# [Supplied entries]

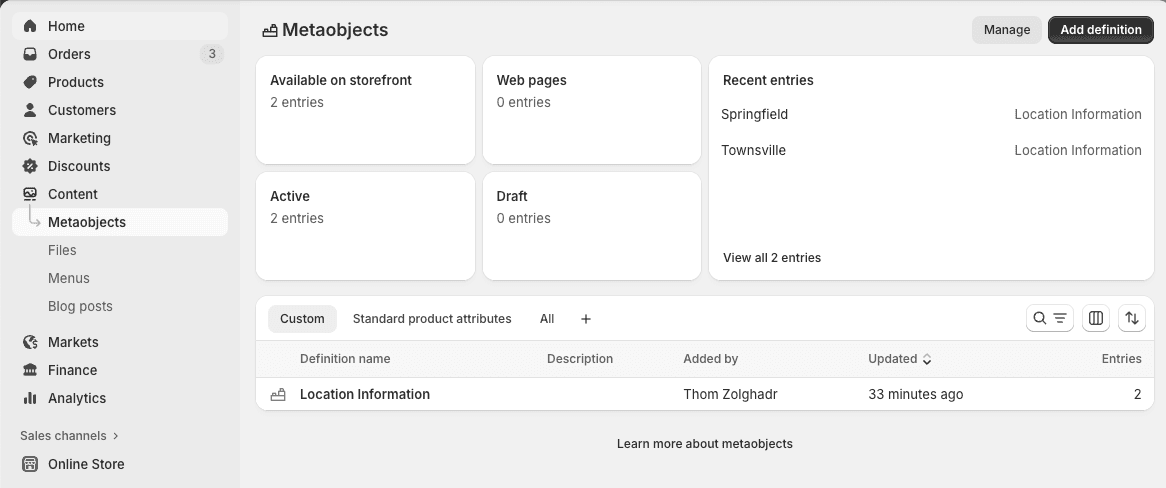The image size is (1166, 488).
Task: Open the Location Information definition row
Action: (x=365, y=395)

==

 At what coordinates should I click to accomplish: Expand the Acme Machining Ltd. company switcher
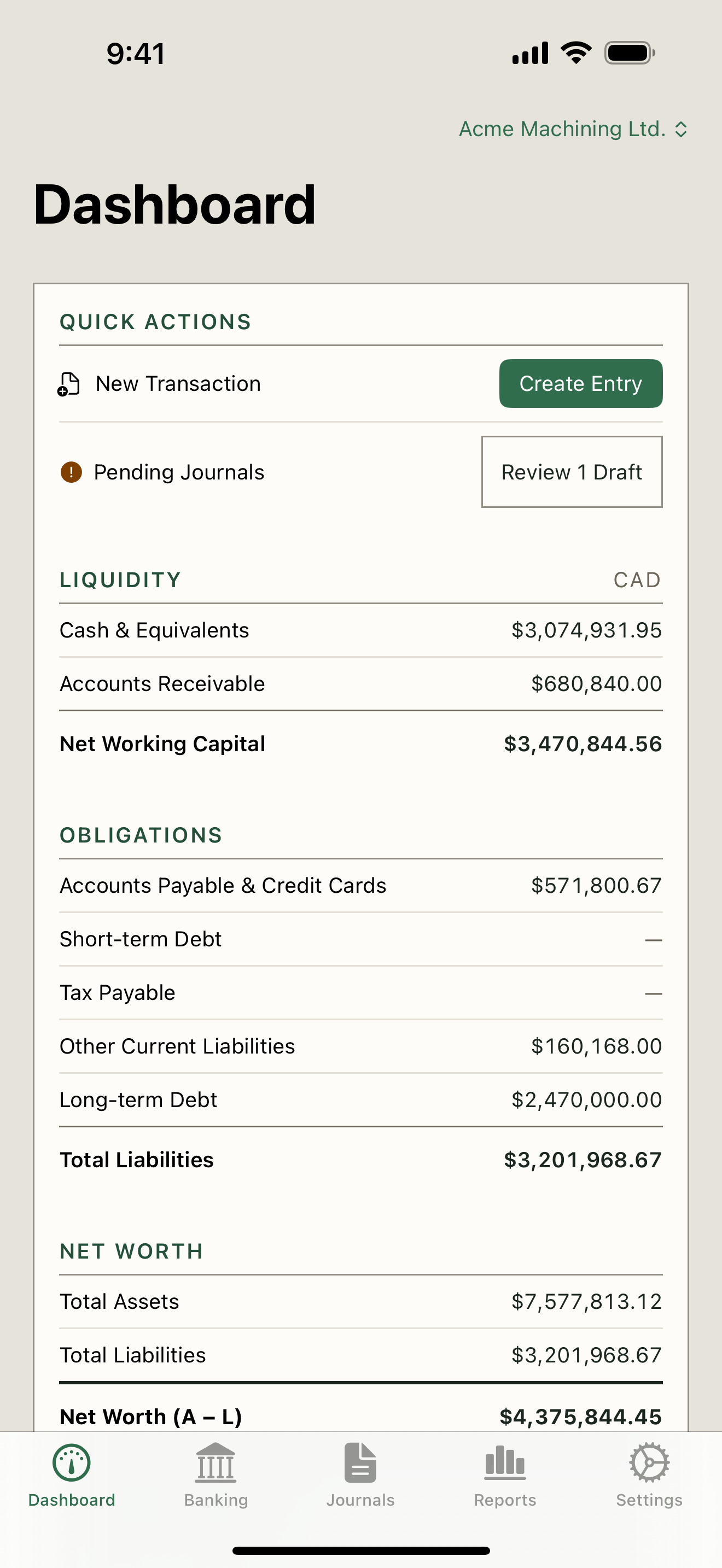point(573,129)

# [The request]
Repeat every line from the one containing "The image size is (1166, 488)." down to the one containing "Action: (x=365, y=395)", including both, and leave the pictures out.

# [Reply]
The image size is (1166, 488).
Task: Open the Location Information definition row
Action: (x=365, y=395)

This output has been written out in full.